By HOLLY WAGNER
Herald-Whig Staff Writer
The Quincy School Board is taking a wait-and-see attitude concerning Bud Niekamp's position on the board.
The board learned last month that Niekamp's tenure is subject to legal challenge. However, unless there is a legal challenge, "it's business as usual," legal counsel Dennis Gorman said.
The School Board's bonding agent, Chapman and Cutler, says it will continue approving bonds so long as there are four "yes" votes from the seven-member board.
They are being cautious by not counting any "yes" vote from Niekamp, Regional Superintendent of Schools Ray Scheiter said. However, the point is irrelevant because Niekamp normally votes "no" on bond issues.
School Board President Glenn Bemis discounted the idea that the opinion issued by the Illinois Attorney General's Office calls into question all of Niekamp's votes. Niekamp rarely casts the deciding vote on any weighty issues, he said.
"But one caveat, and this even applies to me," Bemis said. "Anything is challengeable for anybody taking any vote on the board, regardless."
The question of Niekamp's membership will continue to hang over the board.
"It's something that's going to be there until there's a legal challenge. (But) who knows when or if that will even come?" Bemis said.
While a legal challenge would clarify the issue, it would likely prove to be an expensive and unpopular position, Scheiter said.
"If no one's willing to step forward and do it, then it won't happen," he said.
The Illinois Attorney General's Office rendered the opinion that Niekamp's position on the School Board is in violation of a longstanding statute that it is incompatible to serve on both the school board and a county board in counties of more than 40,000 population.
Adams County's State's Attorney Jon Barnard had asked for the opinion after the April 7 election. Niekamp received 6,046 votes, making him the top vote-getter of six candidates who ran for the School Board.
Barnard, whose jurisdiction is to provide legal guidance to the County Board, said he had warned that board about Niekamp's conflict of interest after an Illinois court ordered a board member to step down in a similar case in 2005.
If the Attorney General's opinion had been that Niekamp's role on the County Board was void, "I think I would be needing to take action," he said.
Barnard said he is not responsible for how county state's attorney's handled the issue before his election in 2004. But now, it's the School Board's call, he said.

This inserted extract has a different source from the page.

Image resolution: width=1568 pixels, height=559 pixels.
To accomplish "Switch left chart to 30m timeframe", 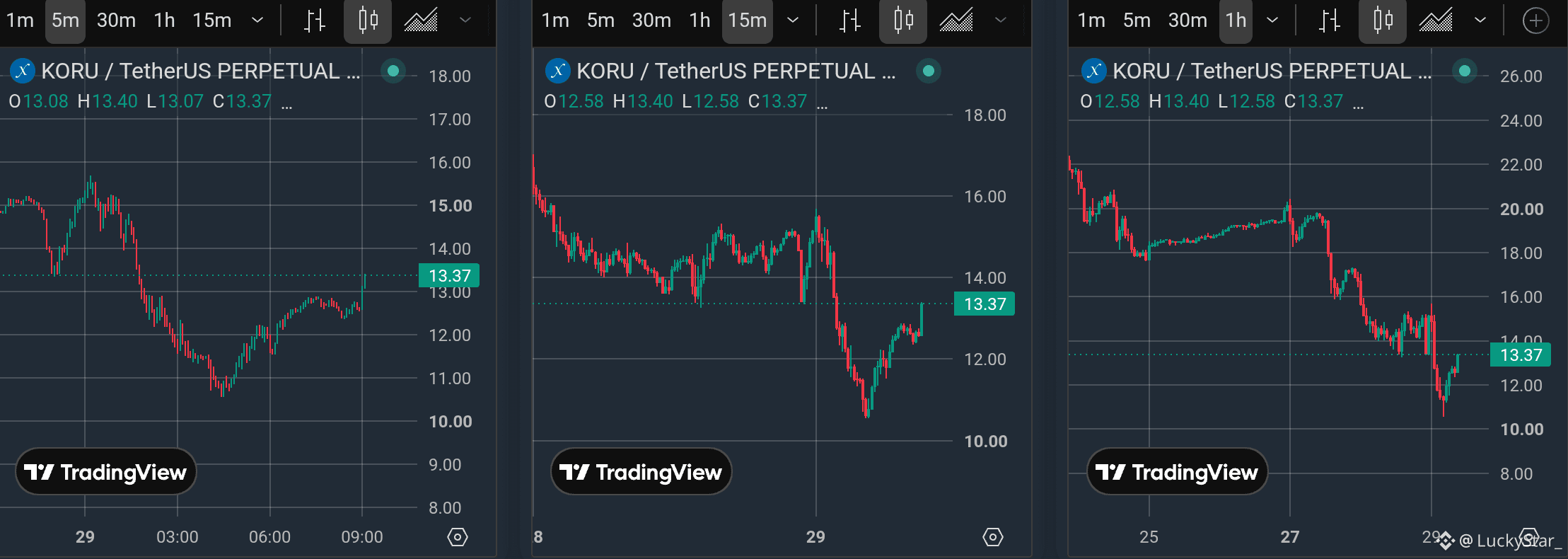I will 116,21.
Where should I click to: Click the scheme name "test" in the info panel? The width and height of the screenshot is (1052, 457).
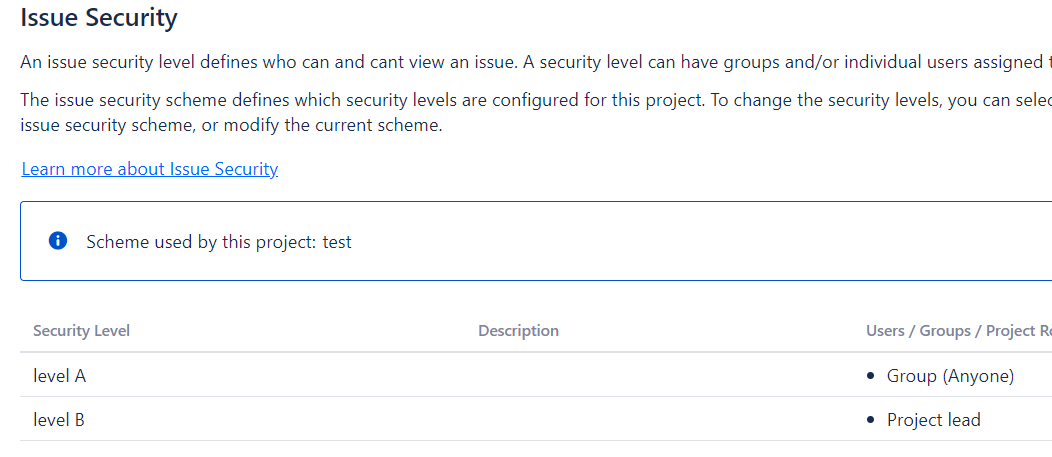click(x=337, y=242)
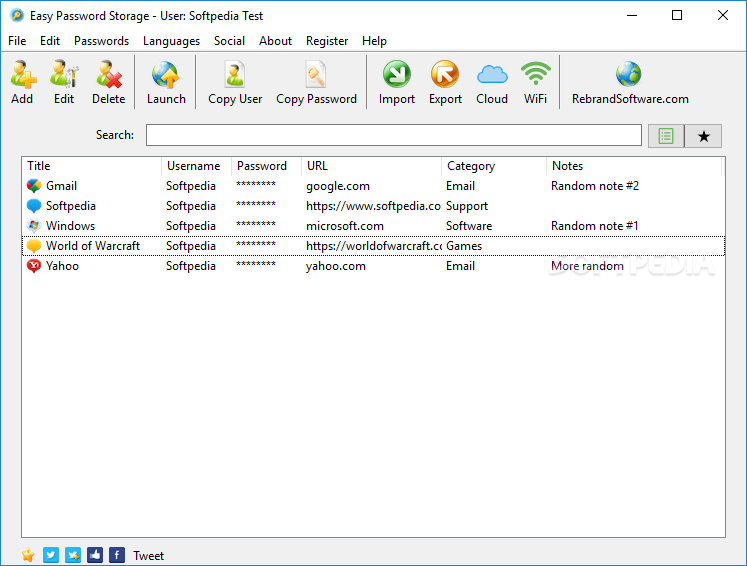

Niekamp was first elected to the School Board in 1989. He was voted onto the County Board in 1992.
Niekamp said he had once considered stepping down from the School Board, but no more. Despite his reputation for fiscal conservancy, he says it would take a court battle to remove him.
"It would be different if this were the first time I ran," he said. "I won't step down from either one. I'd be letting (my voters) down."